Matthew said: Thursday, August 13, 2020

My C-Corp owes taxes for 2 years but went out of business and there's no money left. It never made any money so the amounts aren't big, but I can't afford them personally. My business partner wants to request the resignation of our registered agent and have the entity become inactive. If he does this, will Delaware come after me personally for the unpaid taxes?

HBS Staff replied: Friday, August 14, 2020

The fees, including late fees and penalties, will stay on file with the company, so if you ever wish to renew it, the entire overdue balance will have to be paid. Delaware typically does not actively pursue overdue payments or send such matters to collections.

CS said: Sunday, March 29, 2020

A former business partner of mine opened a C-Corp using his name to get an EIN and listed me as a shareholder, director, vice president, and secretary of the company. I don’t think he conducted any business with this C-Corp not 100% sure, but he did not pay the franchise taxes since he opened the company in Nov 2018 nor did he file any taxes. Will any of this fall onto me and/or affect me negatively even if the company eventually becomes void/dissolved?

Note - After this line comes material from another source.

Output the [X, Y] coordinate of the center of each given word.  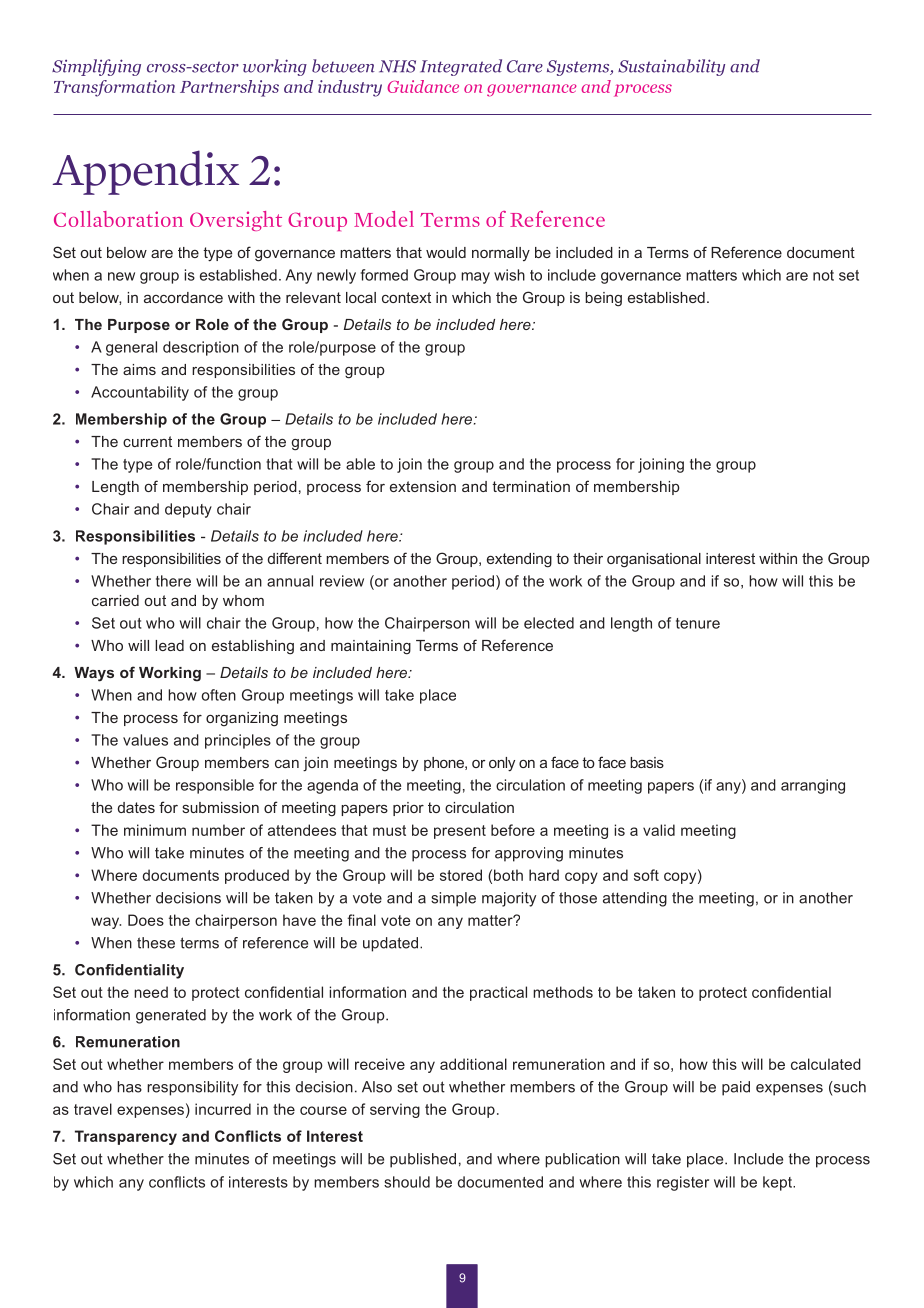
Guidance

HBS Staff replied: Monday, March 30, 2020

The franchise tax fees are imposed on the company, not an individual person. If you would like to contact our payments team for assistance, we would just need to know the name of the company and/or state of Delaware file number to review further. 

Sam said: Thursday, February 27, 2020

Hello If my corp get the void status, will happen the same to forfeit status? in some date will be dissolve by the State?

HBS Staff replied: Monday, March 2, 2020

The company cannot go void and forfeit. It can only be in one of these statuses. The company goes void if it does not pay the taxes for 2 years in a row (corporations) or 3 years in a row (LLCs). The company goes into forfeit status if it does not maintain a registered agent.

Andy Z said: Tuesday, March 5, 2019

Once a C Corp is voided, and no longer conduction business with no taxes due, can I simply file a final IRS tax return and mark it as final return and is that ok? Is it better to have it forfeited?

HBS Staff replied: Wednesday, March 6, 2019

Andy, for questions related to your company tax filings, we recommend speaking with a CPA to determine the best course of action.

Wayne said: Thursday, January 10, 2019

Once the c-corp in forfeit status and I am not doing anything with the company, what happens after like a couple of years? Will it dissolved automatically? Am I still responsible for the outstanding tax?

HBS Staff replied: Friday, January 11, 2019

Wayne - For a corporation, the state of Delaware will generally void the company for non-payment of the franchise taxes for two consecutive years.  For an LLC, the state of Delaware will generally void the company for non-payment of the franchise tax fees for three years in a row. 

The franchise tax fees will always remain with the company; therefore, if the company (INC or LLC) is renewed at a later date, the outstanding fees would need to be paid at the time of the revival filing.